** start Document passage **

On Thu, Jul 17, 2014 at 8:51 AM, Akhtar, Shahid (Shahid)
<[email protected]> wrote:
> Dave,
>
> Web traffic was part of the study - you should be able to see page load times 
> on slide 12
>
> Lower levels of traffic were also tested (slides 11,12), however the highest 
> impact of AQM was observed at high traffic levels
>
> We included the largest components of Internet traffic (HAS, Web Traffic, 
> Video Progressive download) which constitute over 75% of all traffic 
> (https://www.sandvine.com/downloads/general/global-internet-phenomena/2014/1h-2014-global-internet-phenomena-report.pdf)
>  at peak hour

I continually am mind-blown by statistical legerdemain.

Just look at the size of the ps3/ps4/xbox gamer market for example. I
don't care about the amount of traffic at all. I care that in a
all-night aming session or a hour long videconference that the
relatively sparse latency sensitive packets get through - in both
directions - regardless of what else is going on on the network.

> The study presented in Nov was our initial work and is not the only component 
> in development of any configuration guidelines

Got any gamers helping write your specs?

** end Document passage **

*What you need to do:*
1) From the email thread about the AQM traffic study, return the passage verbatim, beginning at "I continually am" and stopping after "write your specs?".
2) Write the next part of the email thread about the AQM traffic study, picking up after its final line.

** start Supplied data **

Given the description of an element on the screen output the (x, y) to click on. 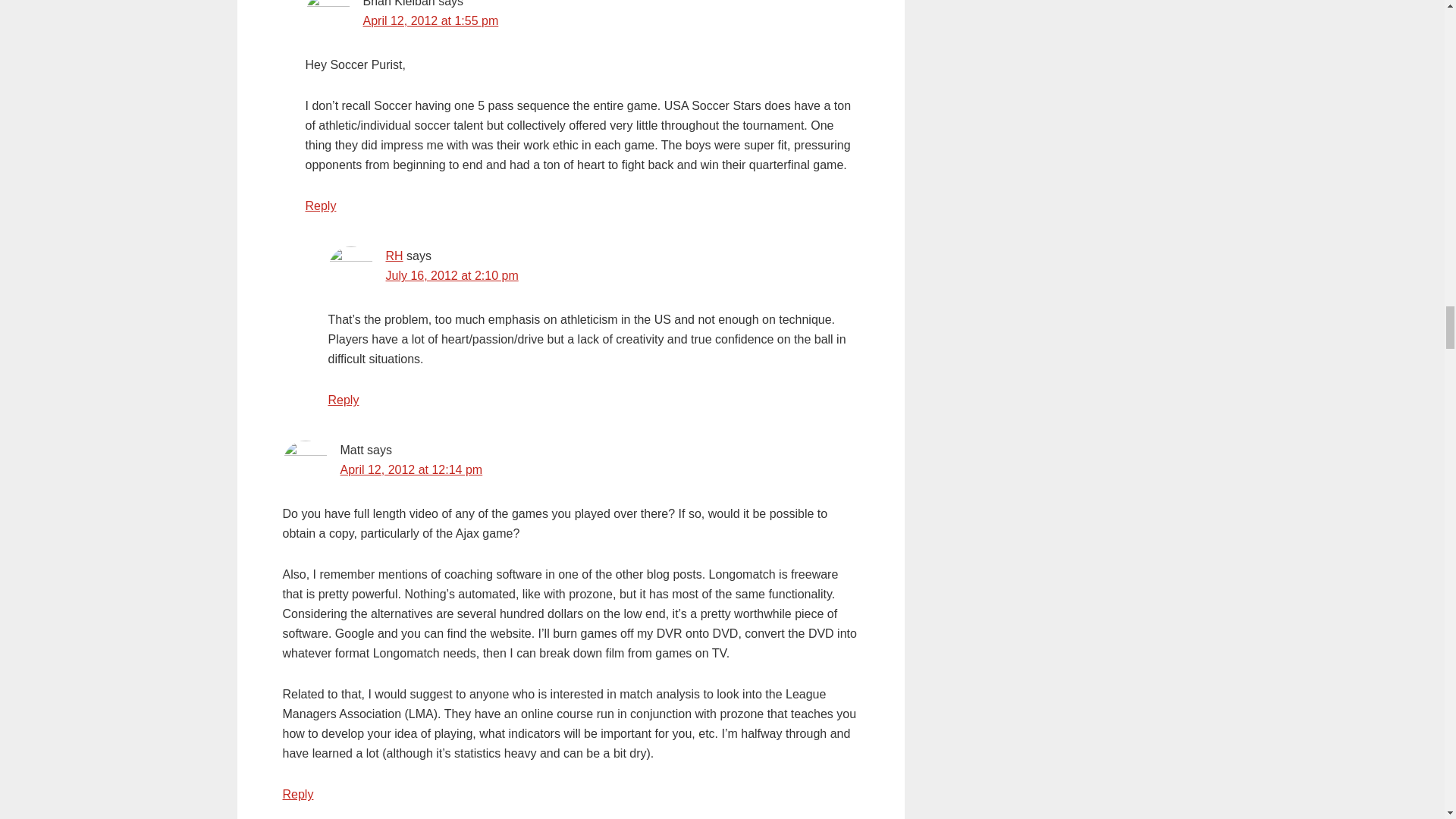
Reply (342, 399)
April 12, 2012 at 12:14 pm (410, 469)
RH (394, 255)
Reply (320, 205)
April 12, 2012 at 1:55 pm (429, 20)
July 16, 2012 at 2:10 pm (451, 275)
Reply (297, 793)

** end Supplied data **
** start Supplied data **

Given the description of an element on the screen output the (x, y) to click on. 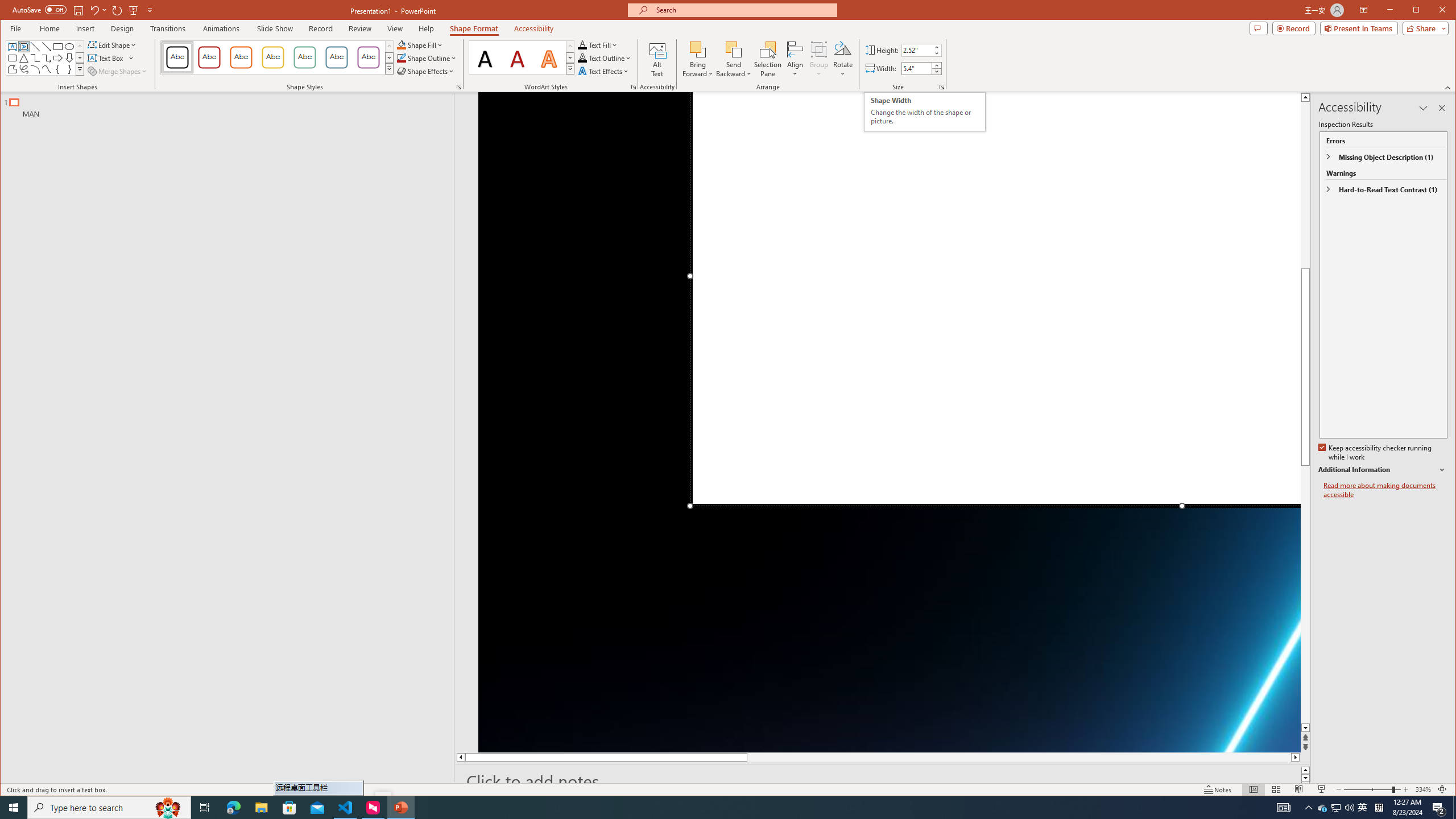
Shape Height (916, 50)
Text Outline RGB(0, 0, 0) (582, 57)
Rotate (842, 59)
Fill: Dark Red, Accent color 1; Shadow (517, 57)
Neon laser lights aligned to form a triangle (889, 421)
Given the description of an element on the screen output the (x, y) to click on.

** end Supplied data **

*Expected results:*
1)
I continually am mind-blown by statistical legerdemain.

Just look at the size of the ps3/ps4/xbox gamer market for example. I
don't care about the amount of traffic at all. I care that in a
all-night aming session or a hour long videconference that the
relatively sparse latency sensitive packets get through - in both
directions - regardless of what else is going on on the network.

> The study presented in Nov was our initial work and is not the only component 
> in development of any configuration guidelines

Got any gamers helping write your specs?

2)
>
> -Shahid.
>
> -----Original Message-----
> From: Dave Taht [mailto:[email protected]]
> Sent: Tuesday, July 15, 2014 4:00 PM
> To: Akhtar, Shahid (Shahid)
> Cc: Fred Baker (fred); John Leslie; [email protected]
> Subject: Sane analysis of "typical traffic"
>
> changing the title as this is not relevant to the aqm document...
>
> ... but to an attitude that is driving me absolutely crazy.
>
> On Tue, Jul 15, 2014 at 10:46 AM, Akhtar, Shahid (Shahid) 
> <[email protected]> wrote:
>> Dave,
>>
>> The message of the results that we presented in November is that it is 
>> possible, with currently deployed access hardware, to configure RED so that 
>> it consistently improves the end user experience of common network services 
>> over Tail-Drop (which is most often configured), and that this improvement 
>> can be achieved with a fixed set of RED configuration guidelines.
>>
>> We did not run experiments with sfq_codel because it is not deployed in 
>> access networks today. We ran experiments with plain CoDel to understand the 
>> difference between a well-configured RED and a more recent single-bucket AQM 
>> in our target scenarios, and as reported, didn't observe significant 
>> differences in application QoE.
>
> Your "application" was a bunch of video streams. Not web traffic, not voip, 
> not, gaming, not bittorrent, not a family of four doing a combination of 
> these things, nor a small business that isn't going to use HAS at all.
>
> Please don't over generalize your results. "RED proven suitable for family of 
> couch potatoes surfing the internet and watching 4 movies at once over the 
> internet but not 5, at 8mbit/sec" might have been a better title for this 
> paper.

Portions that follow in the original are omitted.